Наполеон - стр. 79
Гражданин Бомарше молчал. Или, точнее: «Вместо ответа гражданин Бомарше начал пристально изучать лицо гражданина Фуше».
– Что вы так смотрите?
– В последнее время, – задумчиво произнес Бомарше, – я все чаще размышлял: стоит ли оставаться знаменитым, но престарелым… точнее, устарелым драматургом, когда можно стать молодым прозаиком? И потому теперь учусь описывать. Прозаики так болтливы! Драматург пишет: «Вошел Фуше» – и все ясно. Прозаик: «Вошел Фуше с лицом бледным…» и прочее, и прочее… – Не трудитесь. Вы уже столько раз описали мое лицо… «Фуше с лицом трупа и душой демона» – это вы сказали обо мне в разговоре с генералом Моро шестого мая тысяча семьсот девяносто седьмого года на банкете по случаю представления в «Комеди Франсэз» вашей пьесы «Преступная мать». Во время свадьбы вашей дочери девятого июля девяносто шестого года вы высказались обо мне столь же образно в разговоре с гражданином Лебреном, членом Совета Старейшин: «Какое счастье, что длинная фигура этого мерзавца… – то есть моя, – торчит за пределами Франции.
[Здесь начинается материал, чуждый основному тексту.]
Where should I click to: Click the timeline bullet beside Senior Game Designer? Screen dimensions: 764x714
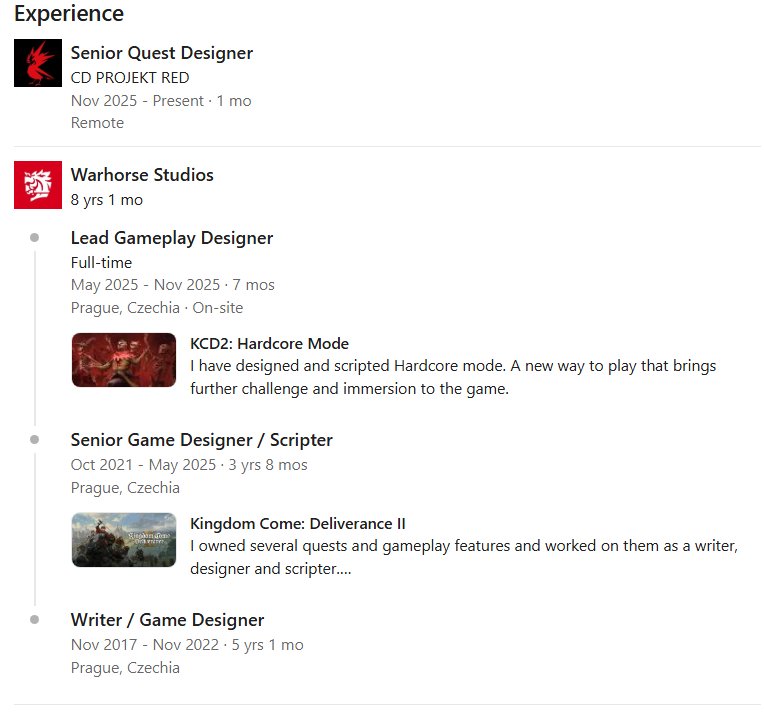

Этот черт из табакерки – то есть я, – умудрился предать всех, кроме дьявола». Не удивляйтесь точности – я уже принял досье министерства полиции… Ничего, ничего, я не обидчив. Ваше дело говорить, гражданин Бомарше, на то вы и великий сочинитель. А наше дело записывать, чтобы не пропали слова бессмертных. Вы часто обо мне говорили, и это большая честь. Но вы не были мудры, когда девятнадцатого декабря девяносто шестого года вы сказали: «Мерило благородства – это то страдание, которое испытывает человек, совершив низость. Люди типа Фуше не знают, что это такое». Все как раз наоборот! Это большое искусство – не испытывать страдания, постоянно совершая низости, ибо только так можно было выжить в наше грозовое время. Так что на укоризненный вопрос всех наших великих глупцов – великих революционеров, которые нынче покоятся в безымянных могилах с отрезанными головами меж раздвинутых ног: «Чем вы занимались в то кровавое время?» – есть только один наш ответ: «Мы выживали»… Простите, не могу оторвать глаз от этих стульчиков. – Фуше указал на два грязных стула, сиротливо стоявших у вишневой занавеси.
Бомарше печально посмотрел на них.
– Да, гражданин, эти два изгаженных стула, пожалуй, нынче вся роскошь в этом когда-то великолепном доме.
– Точнее, во дворце, который в Европе королей имел единственный литератор: сын жалкого часовщика и автор пьесы, разрушившей эту самую королевскую Европу, – Пьер Огюстен Бомарше.
– Я как-то над этим не задумывался.
– Я построил бы вашу реплику иначе: «Я над этим задумывался и гордился».